【高論卓説】日中が「なじみの友達」になるために 民間交流で相互理解を深めよ (1/4ページ)

 「第12回東京-北京フォーラム」が9月27、28日に東京で開催され、恒例の日中世論調査の結果が公表された。2016年の日中両国民の相手国に対する印象は、日本が「どちらかといえば良くない」を含めた「良くない」が91.6%を占め、逆に中国の日本に対する「良くない」は76.7%だった。

 05年以降実施されている調査結果によると、日本の中国に対する印象が「良くない」というのは13年に初めて90%を超えてからほぼ90%前後のままだ。中国は13年に90%を超え、その後、徐々に下がっている。両国とも「良くない」がピークを迎えたのは、12年の尖閣諸島の所有権の移転がきっかけだが、その後の動きに差がある。

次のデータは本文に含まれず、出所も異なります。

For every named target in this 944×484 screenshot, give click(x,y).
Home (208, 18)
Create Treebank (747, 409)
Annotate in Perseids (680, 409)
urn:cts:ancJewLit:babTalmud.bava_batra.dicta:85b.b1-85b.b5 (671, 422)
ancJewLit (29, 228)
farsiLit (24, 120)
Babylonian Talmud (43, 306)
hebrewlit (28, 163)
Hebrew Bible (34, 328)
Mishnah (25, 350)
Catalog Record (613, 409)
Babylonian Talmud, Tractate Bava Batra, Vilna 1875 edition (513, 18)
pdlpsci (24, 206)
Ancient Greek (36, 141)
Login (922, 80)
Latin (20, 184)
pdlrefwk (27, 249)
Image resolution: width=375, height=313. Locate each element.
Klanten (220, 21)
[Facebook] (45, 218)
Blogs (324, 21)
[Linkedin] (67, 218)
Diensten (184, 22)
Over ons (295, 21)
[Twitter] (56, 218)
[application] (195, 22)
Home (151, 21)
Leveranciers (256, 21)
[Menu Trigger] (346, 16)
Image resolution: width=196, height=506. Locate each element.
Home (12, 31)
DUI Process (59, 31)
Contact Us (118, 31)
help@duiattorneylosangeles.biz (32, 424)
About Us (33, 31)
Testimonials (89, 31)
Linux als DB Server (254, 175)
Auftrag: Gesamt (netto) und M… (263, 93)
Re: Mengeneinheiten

 日本政府観光局(JNTO)によると12年に143万人だった訪日中国人旅行客は14年241万人、15年499万人と急増し、16年1~8月期も448万人と前年同期比34%の増加を続けている。

 中国の日本に対する印象が改善傾向にあるのは、日本への旅行客が増加傾向にあることもその要因であろう。日本に来てみて日本人や日本文化とじかに接することで日本に対する好感度がアップし、また行ってみたいという情報がネットを中心に広まっている。